Tagged as: Crushes, Online dating<< Previous question   Next question >>
Question - (5 March 2012) 5 Answers - (Newest, 6 March 2012)
A female Ireland age 30-35, anonymous writes:

I met this guy on this website for making penpals an we hit it off big time.

We have been exchanging e-mail for about a month now.

I love reading his mails. They bring a smile to my face, and make my day seem a bit more full of sunshine.

A week ago, he sent me his pictures. (I thought he's really cute) and i sent him mine. After this he said he was thinking about not writing to me because he was scared that he might fall for me and that he'd dated someone else before online and it had not worked out as she was a Muslim.

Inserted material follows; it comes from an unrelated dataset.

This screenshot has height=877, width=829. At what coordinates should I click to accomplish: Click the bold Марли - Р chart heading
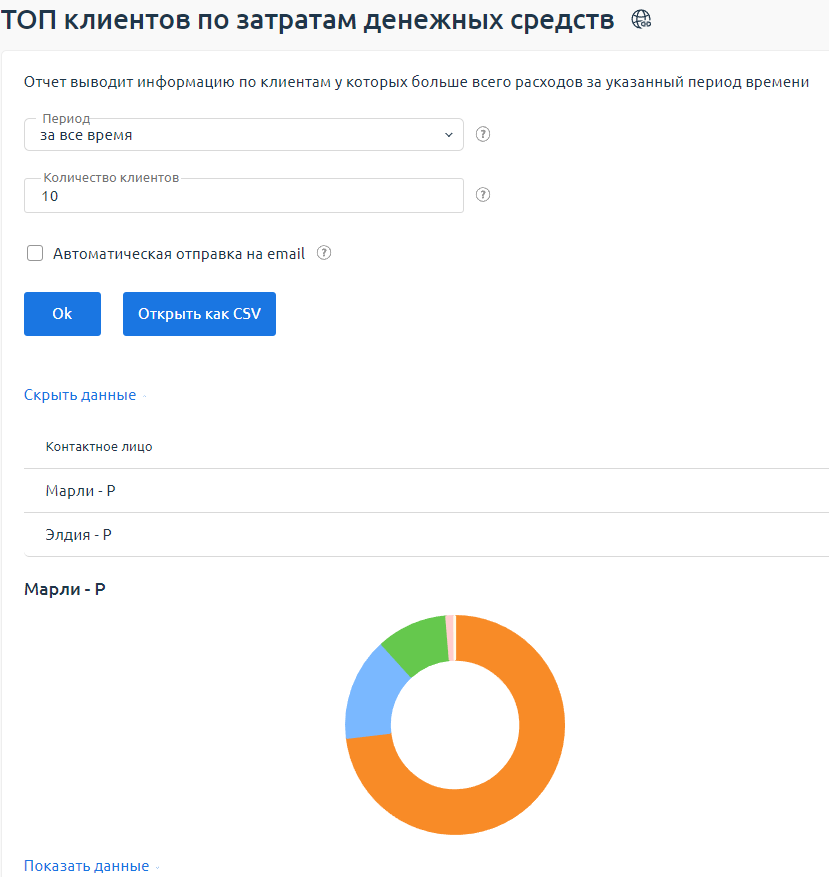tap(65, 589)
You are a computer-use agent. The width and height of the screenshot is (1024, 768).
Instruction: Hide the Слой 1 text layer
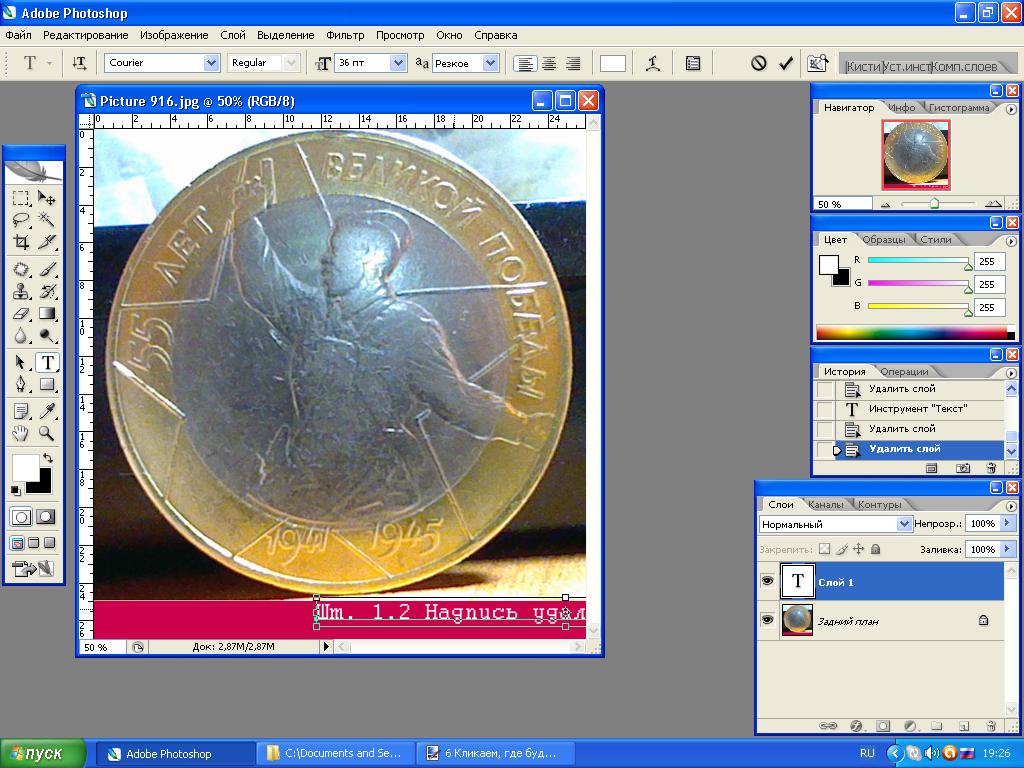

Well i think i am have a huge crush on him but i am terrified of getting hurt again. Lets see the facts...we both stay on different continents. I'm presently staying in India and he's in New Zealand...he's still studying, i'm working (though we are both 25)...plus i don't know, i have never met him!)

What i want to know is...should i allow myself to fall for him? I think another bad romantic experience would kill me. He's a great guy...no doubts about that but the distance is just too great. I know he likes me, but i am scared to do anything beyond being friends. My first relationship was also a long distance one and the distance was one of the main factors that ruined it!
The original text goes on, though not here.